Guardrails in Software

Published by   on Fri Nov 08 2024

learning in public

Car driving on narrow road

Guardrails

Today I was going to cover instruction sets and my observations of what makes good instructions vs bad ones.

But then I made a mistake at work

I didn’t bring down production or anything, but I did nuke one of the pre-production compute units in our deployment pipeline. Fortunately, the AWS account remained and the infrastructure is defined in CDK. However, it caused our integration tests to fail in that pipeline stage and blocked changes from flowing through without manual intervention.

So instead, I want to talk about something that is both a blessing and a curse to developers: guardrails.

For context: I have been wiring up a new service and setting up all of its infrastructure. That includes messing with its compute units for the deployment pipeline. I realized I had misconfigured the compute units for the pipeline stages in the new service and needed to re-create them. So I went to delete one of the stages, clicked the confirm button… and made the unfortunate discovery that I was editing the compute units of the wrong service.

The scary part is that I also needed to delete the prod compute unit for the new service’s deployment pipeline. So if I hadn’t realized I deleted the compute unit in the wrong service as soon as I did, I would have probably brought down production.

Guardrails are bad

I want to start off by talking about why guardrails are bad. Not necessarily bad in the objective sense, but in a more opinionated nature.

Guardrails slow you down.

Nothing is worse than trying to do one simple task and facing the throttling effect of guardrails. 2-person reviews, checking boxes, filling out forms, and generating new credentials every 8 hours; can be seen as obstacles to an otherwise trivial job. Developers love speed and automation, but guardrails are the opposite of that. They’re manual steps that slow us down and make us frustrated.

Sometimes, they don’t work

The interface I used to delete compute units had a guardrail in place. It didn’t work.

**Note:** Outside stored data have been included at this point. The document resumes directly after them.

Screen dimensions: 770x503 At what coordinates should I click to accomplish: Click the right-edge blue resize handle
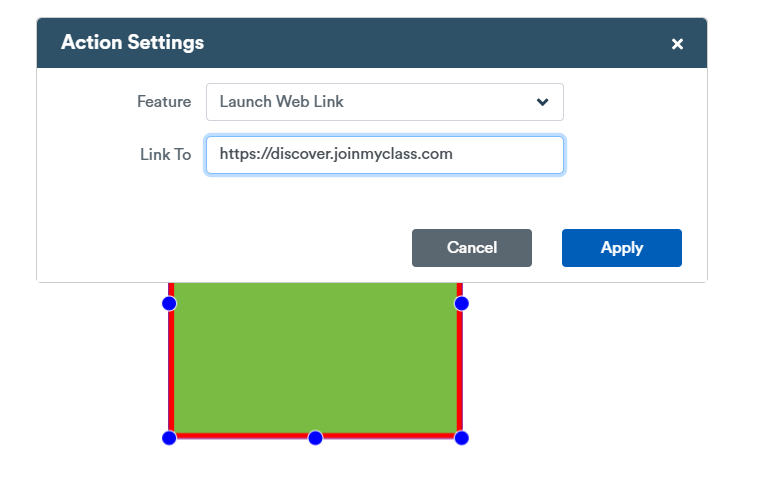[461, 304]
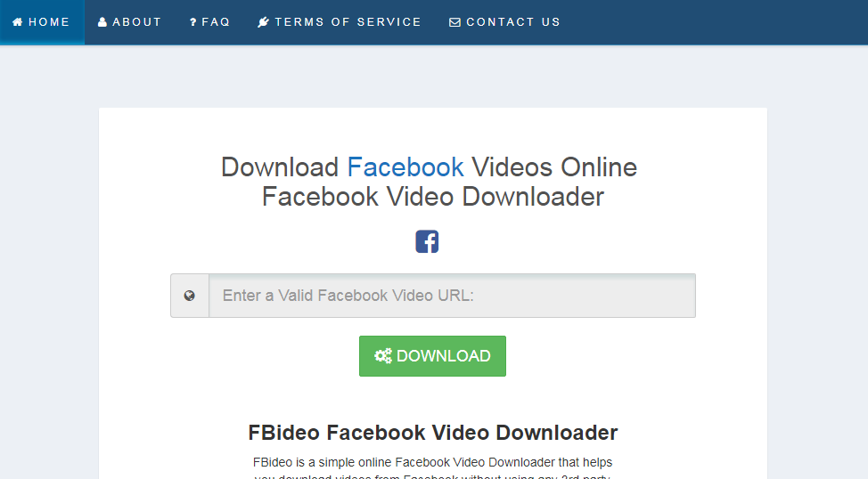The image size is (868, 479).
Task: Open the HOME menu item
Action: pyautogui.click(x=42, y=22)
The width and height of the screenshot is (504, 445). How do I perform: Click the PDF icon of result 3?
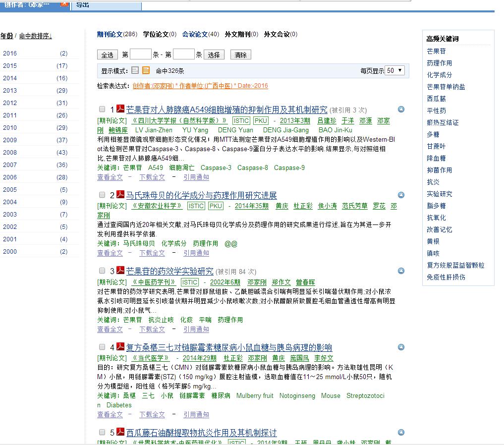pos(120,271)
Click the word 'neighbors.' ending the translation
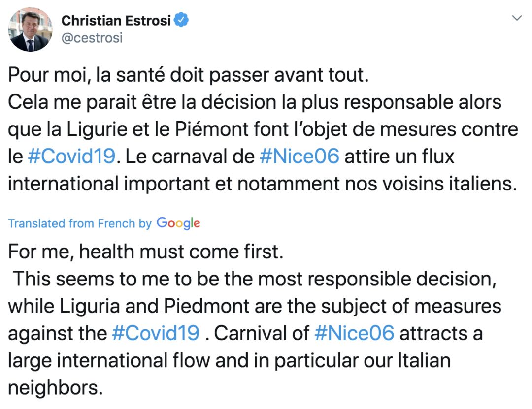 tap(55, 388)
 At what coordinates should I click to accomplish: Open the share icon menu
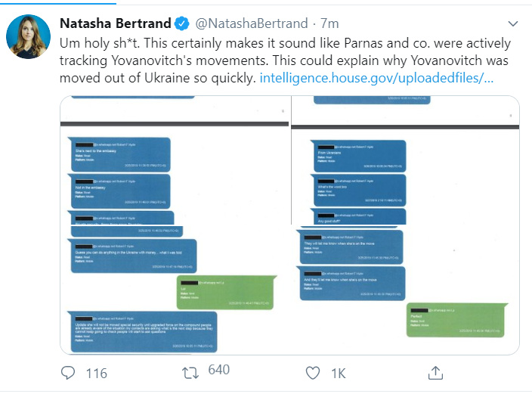tap(435, 373)
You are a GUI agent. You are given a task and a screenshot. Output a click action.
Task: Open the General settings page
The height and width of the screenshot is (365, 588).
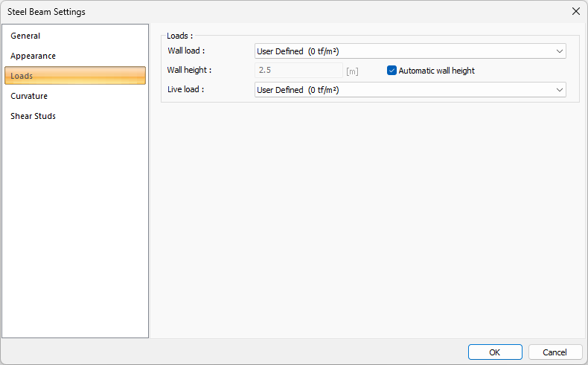(25, 36)
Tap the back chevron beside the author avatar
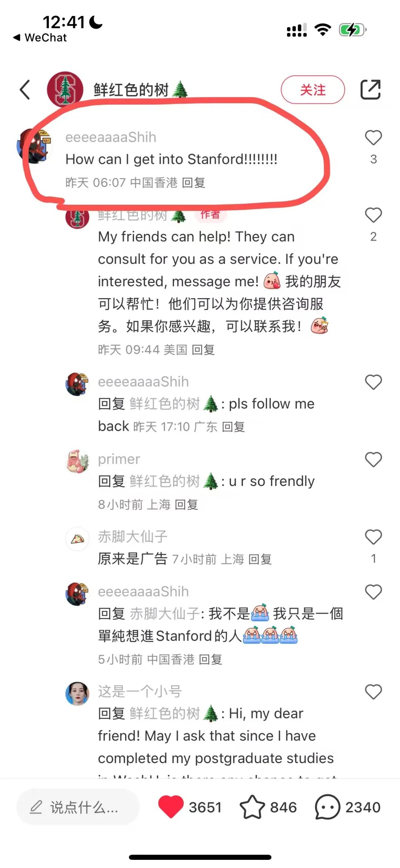400x868 pixels. [25, 90]
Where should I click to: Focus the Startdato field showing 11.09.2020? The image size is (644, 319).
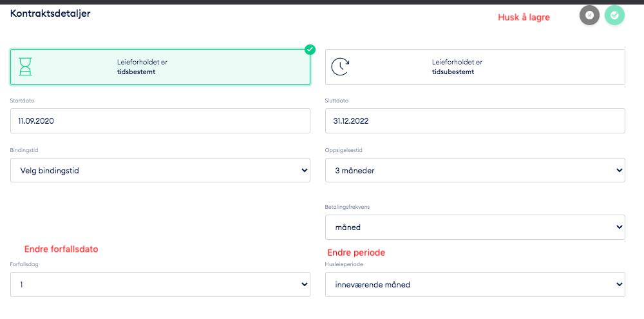[x=160, y=121]
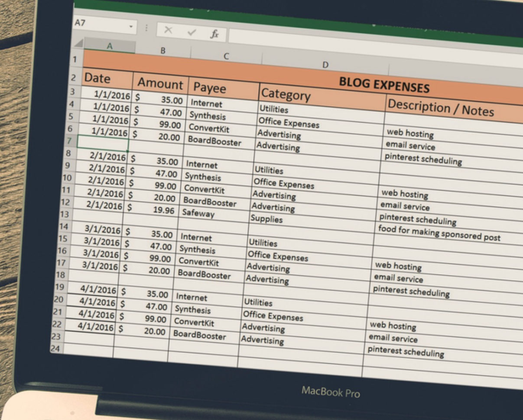Click the Cancel X icon beside the formula bar

point(169,31)
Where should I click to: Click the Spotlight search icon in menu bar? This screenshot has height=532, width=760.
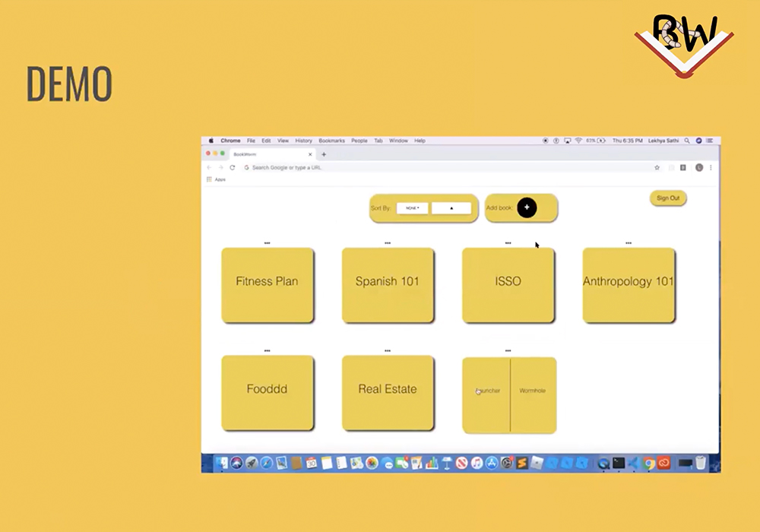[687, 141]
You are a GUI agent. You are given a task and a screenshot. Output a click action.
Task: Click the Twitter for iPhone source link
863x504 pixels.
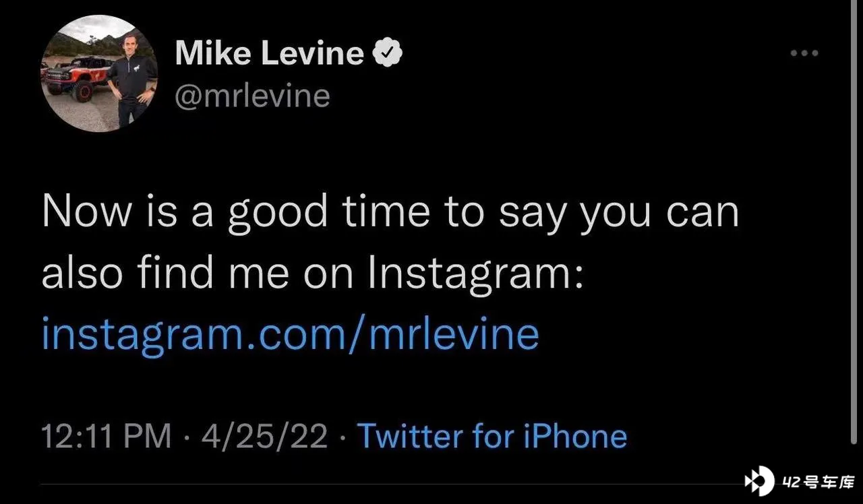click(492, 436)
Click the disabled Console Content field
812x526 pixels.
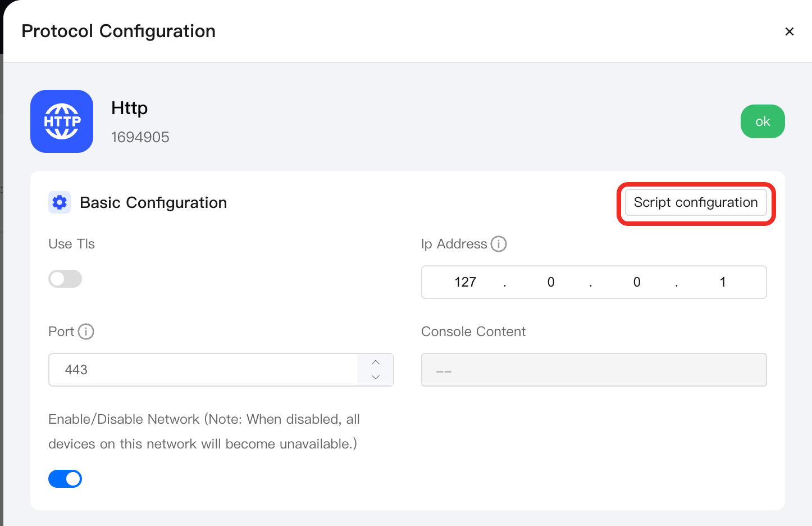tap(594, 370)
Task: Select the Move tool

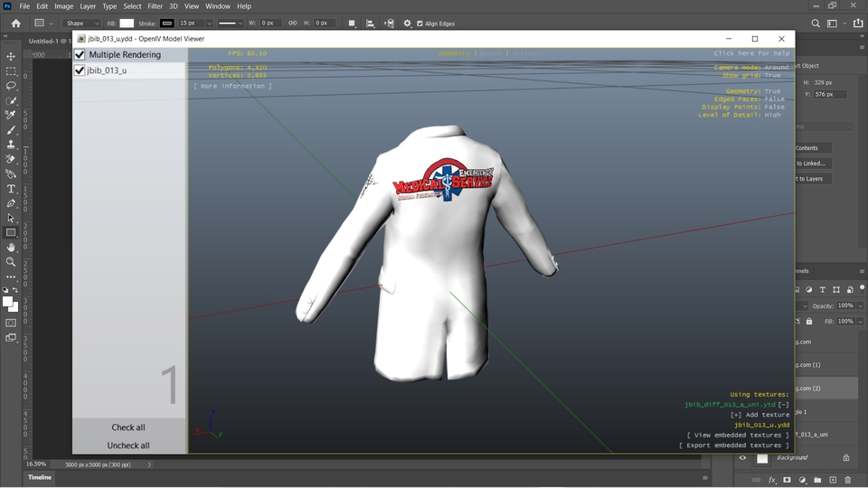Action: coord(11,56)
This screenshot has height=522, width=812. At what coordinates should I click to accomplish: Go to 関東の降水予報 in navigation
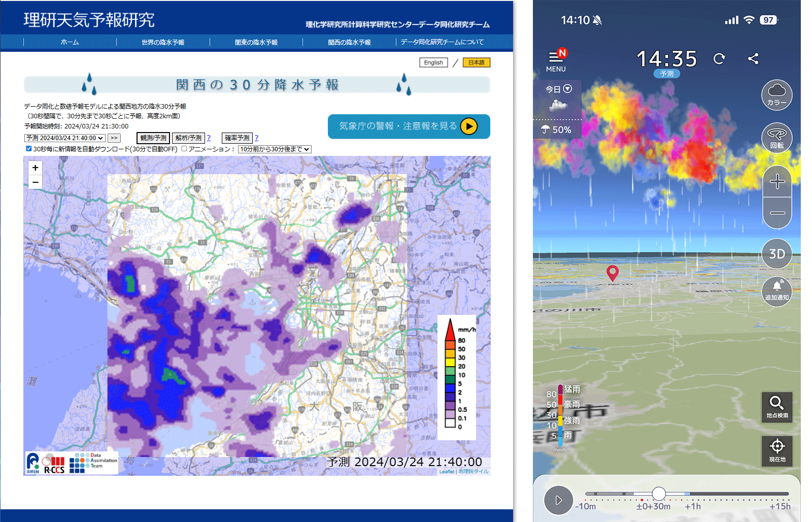(256, 42)
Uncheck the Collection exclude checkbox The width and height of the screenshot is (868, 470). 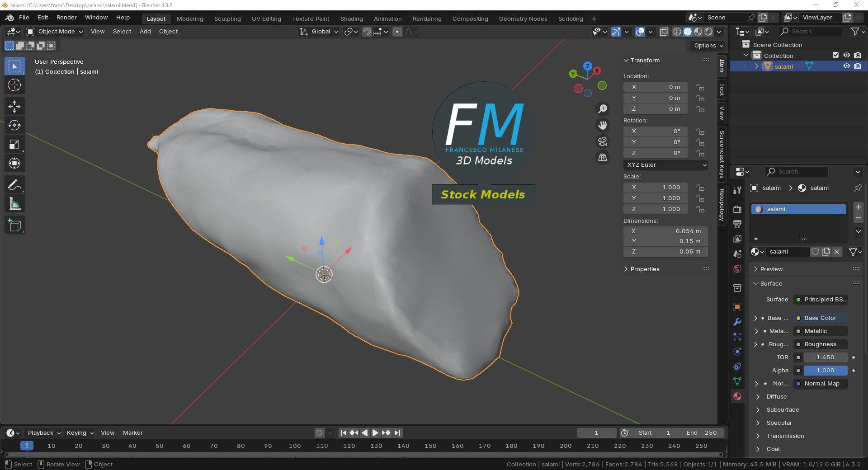point(835,55)
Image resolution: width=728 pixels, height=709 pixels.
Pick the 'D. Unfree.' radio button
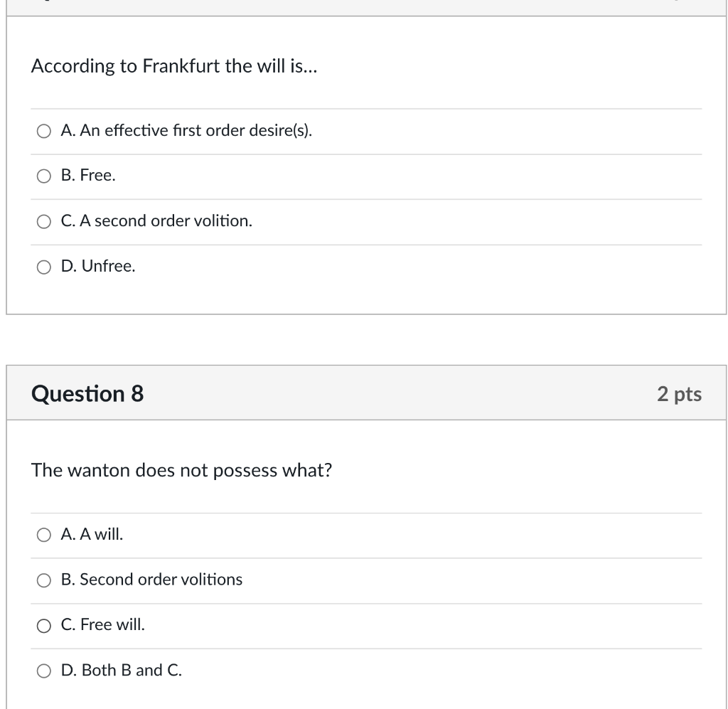[x=44, y=267]
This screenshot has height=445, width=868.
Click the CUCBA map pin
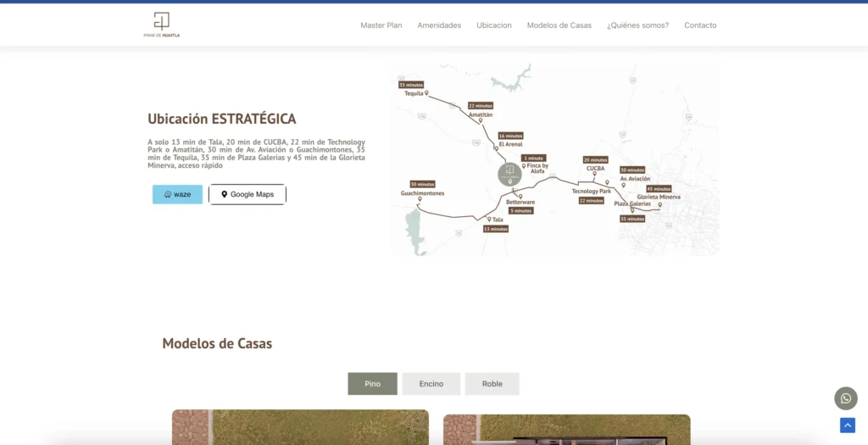click(595, 175)
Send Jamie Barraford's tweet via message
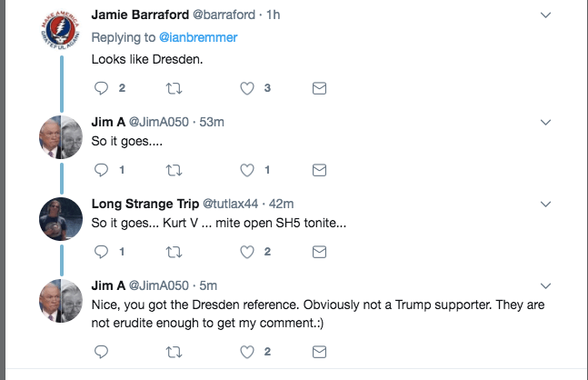Screen dimensions: 588x380 click(x=319, y=88)
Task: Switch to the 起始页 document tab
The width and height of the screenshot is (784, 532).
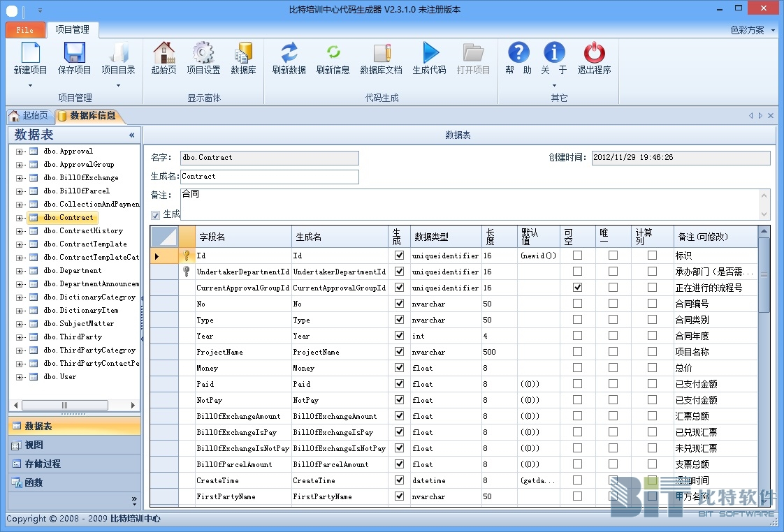Action: 29,116
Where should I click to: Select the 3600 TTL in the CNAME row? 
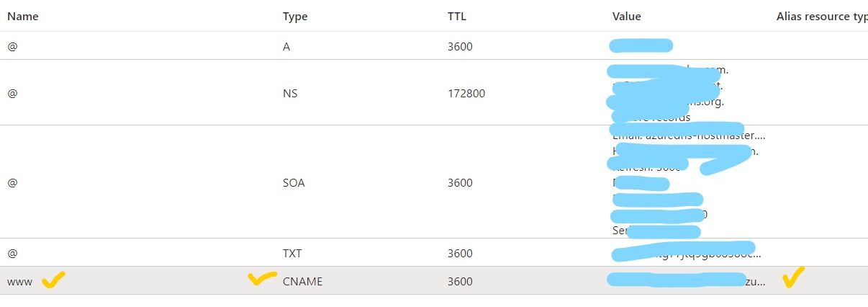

The guardrail was just a checkbox: “I’m sure I want to delete the compute unit for XYZ.” This guardrail suffers from two problems:

  1. If the service XYZ is named similarly to another service, I may not catch that I’m editing the wrong service.

  2. If I want to go fast, I just check the box and move on.

After I made the mistake, I did feel a bit frustrated that I was even allowed to make such an impactful mistake so easily. Why was the guardrail so weak, if people could potentially bring down production?

They’re obstacles for those who repeat tasks frequently

For someone who goes through a specific workflow frequently, it can be very frustrating to encounter guardrails. You know what you’re doing, right? Why slow you down?

They feel like a non-solution

If something needs guardrails, we should probably be asking if there’s a different solution to the problem. Why is this a manual task? If the task needs guardrails, is it because it’s a one-way task that can’t be undone? If so, can we lower the stakes instead? Can we design the system such that any decision is not irrecoverable and catastrophic?

Guardrails are good

Now that I’ve gone over why guardrails can be frustrating and feel wrong in certain circumstances, I want to go over why they’re good. First of all, when I realized what I had done, my heart sank. I immediately messaged a more senior engineer on the team with these exact words:

I messed up

call???

We also discussed the insufficient guardrails and all of this could have been avoided with the right ones.

The right guardrails will save you

It’s Friday, I was technically working after hours. My brain was getting that buzzing feeling telling me to stop working and thinking because it was time to relax and enjoy my weekend. I was rushing, and I was tired.

The guardrail I wish I had was this:

To confirm you want to delete this compute unit, type the name of the service you are editing: ___

This would have saved me. I would have typed in the name of the service I thought I was making changes to, and the system would have rejected me. I see this guardrail a lot, and I do like how it demands my focus. Particularly, the placeholder of the textbox can be an example of what to put and is not present anywhere I can simply copy/paste it. Because yes, I have also done that where applicable, and it defeats the purpose of the guardrail.

I have been working in the weeds of this system for an entire week. I know the ins and outs of it. Even then, I made a mistake at a moment when I was tired and rushed. Guardrails aren’t there to slow you down 99% of the time, they’re present to slow you down the 1% of the time you really need to slow down.

Guardrails will make you frustrated, but never fearful

Messing up feels bad. Depending on what you did, you might feel a little scared. I definitely felt scared. That service I messed up was deploying important changes, and what I did could have ruined the deployment pipeline…

It’s times like that when I am reminded of all the frustration that seemingly “stupid” guardrails had caused me, and how much I wish I had felt that instead of feeling the fear of the consequences of my mistake.

Conclusion

Guardrails can be painful. However, when balanced correctly they can save your ass. Guardrails should reflect the severity of the worst possible outcome a particular action can have. If an action might cause a minor issue, a warning could suffice. But if an action can take down prod, gate it with something meaningful. Like a game of wordle, and the solve is the name of the resource you’re modifying. I don’t know, make it fun!